Entries taken from a collection:

>>>>>

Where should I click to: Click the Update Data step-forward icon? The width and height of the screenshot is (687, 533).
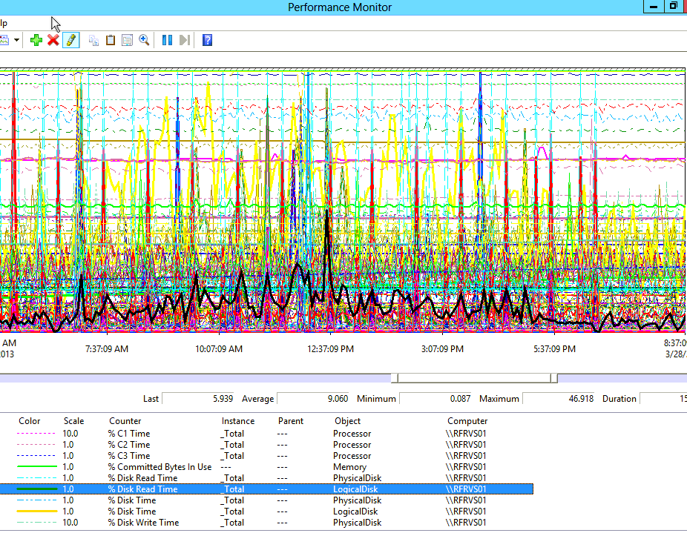click(185, 40)
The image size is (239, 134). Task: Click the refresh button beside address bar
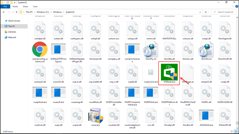point(206,12)
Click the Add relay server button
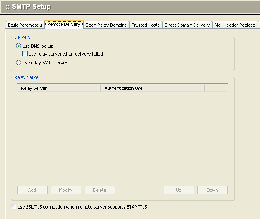This screenshot has height=219, width=260. tap(32, 190)
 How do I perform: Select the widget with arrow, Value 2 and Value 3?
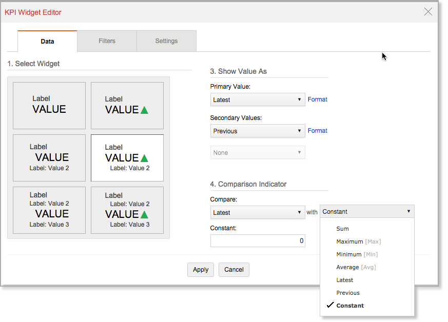pyautogui.click(x=127, y=210)
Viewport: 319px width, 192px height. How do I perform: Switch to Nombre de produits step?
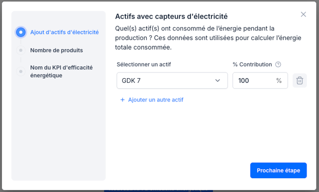pos(56,50)
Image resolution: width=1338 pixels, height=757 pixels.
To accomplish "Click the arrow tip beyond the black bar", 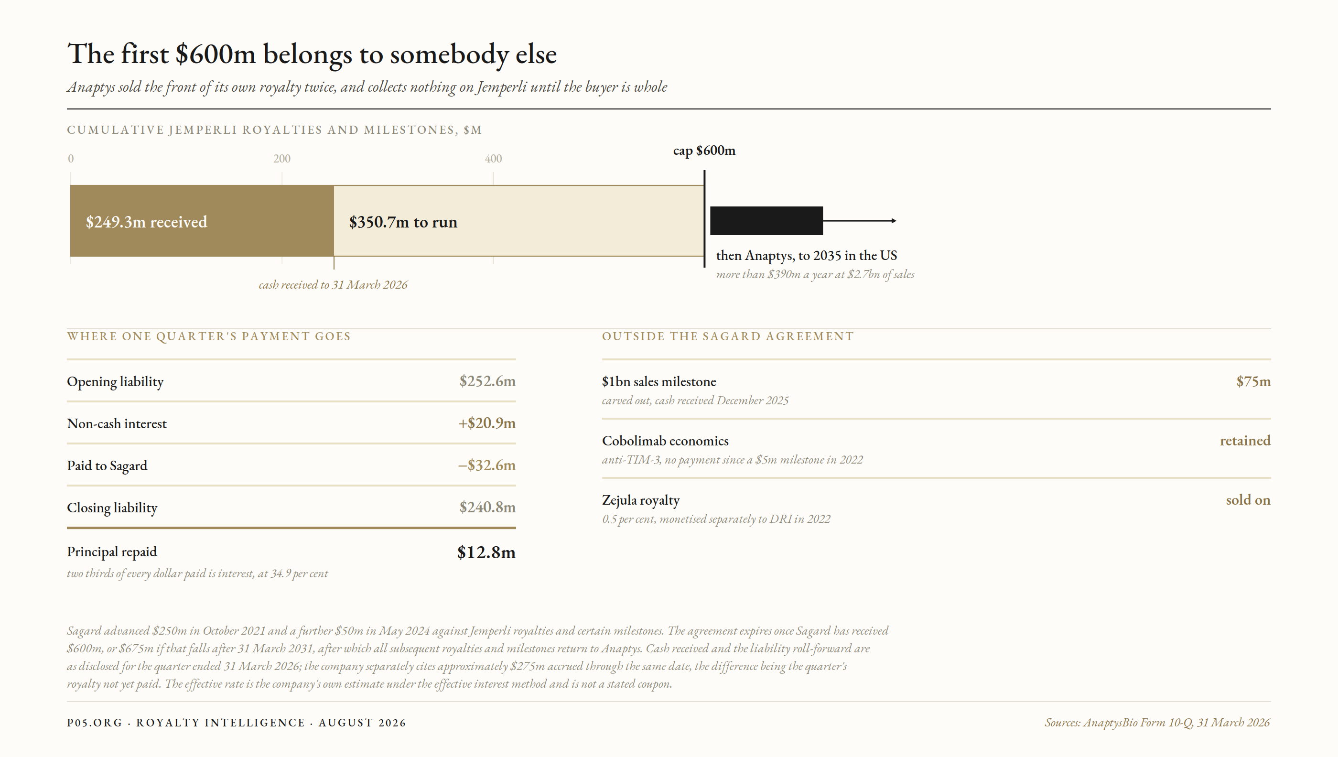I will (x=894, y=221).
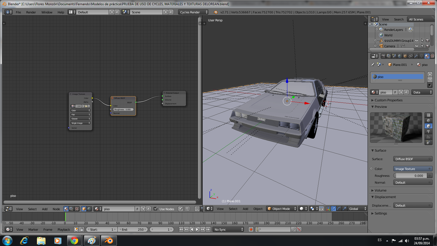Expand the Volume panel
Image resolution: width=437 pixels, height=246 pixels.
point(380,191)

<<<<<

(Exercise details): Would you reproduce the lines above, from the very first through the line containing "Image resolution: width=1338", exactly and without the pictures?

(Solution for this exercise):
Where should I click to: Click the Update Data step-forward icon? The width and height of the screenshot is (687, 533).
click(185, 40)
The image size is (239, 134). Task: Click the refresh button beside address bar
point(206,12)
Click the Add relay server button
This screenshot has height=219, width=260. tap(32, 190)
 How do I perform: Select the widget with arrow, Value 2 and Value 3?
pyautogui.click(x=127, y=210)
Viewport: 319px width, 192px height. How do I perform: Switch to Nombre de produits step?
pos(56,50)
Image resolution: width=1338 pixels, height=757 pixels.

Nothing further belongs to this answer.